To rule out the possibility that WT biofilm tolerance (and associated compensation in co-culture experiments) is due to non-EPS soluble signaling factors produced by the WT, supernatant transfer experiments were conducted with aggregates from single-culture mutant biofilms receiving filter-sterilized biofilm supernatants. Transfer of WT supernatant to S. Typhimurium biofilms deficient in colanic acid (ΔwcaM) or O antigen capsule (ΔyihO) or on S. Typhi biofilms deficient in Vi antigen (ΔtviB) had no positive effect on tolerance (Supplementary Figure 3).

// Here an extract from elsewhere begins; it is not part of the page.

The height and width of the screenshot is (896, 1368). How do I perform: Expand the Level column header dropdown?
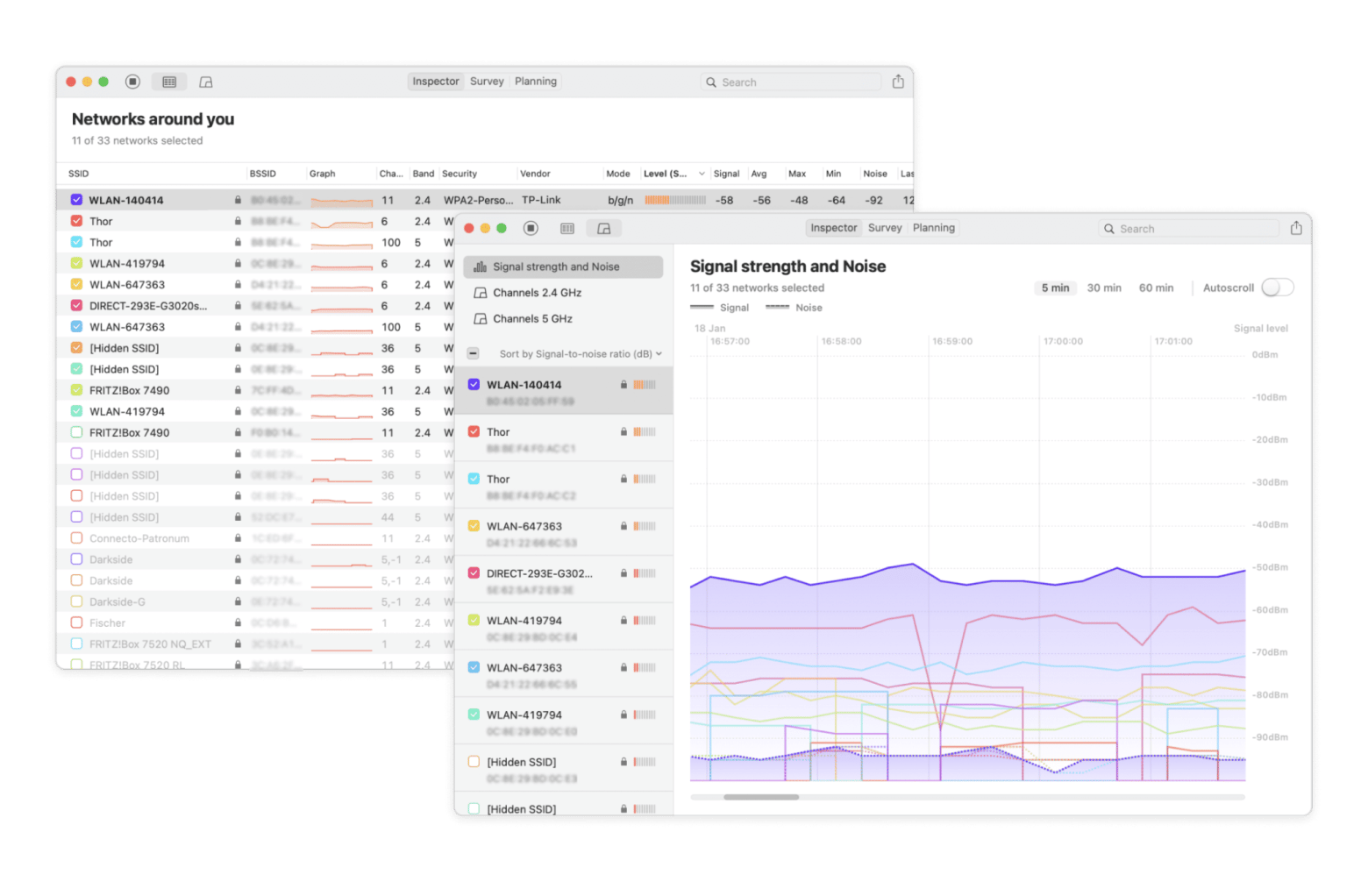point(701,174)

Because the loss of curli fimbriae (ΔcsgA) had a negative effect on co-culture tolerance (Figures 2C, E), supernatant from the mutant was transferred to the WT before examining WT aggregates for changes in tolerance to H2O2 (supernatant was transferred from ΔbcsE biofilms to WT as a control since cellulose deficiencies were not found to influence aggregate tolerance). Similarly, the negative effect of curli mutations in co-culture biofilms cannot be attributed to a soluble factor released by the mutant acting on the WT (Supplementary Figure 3).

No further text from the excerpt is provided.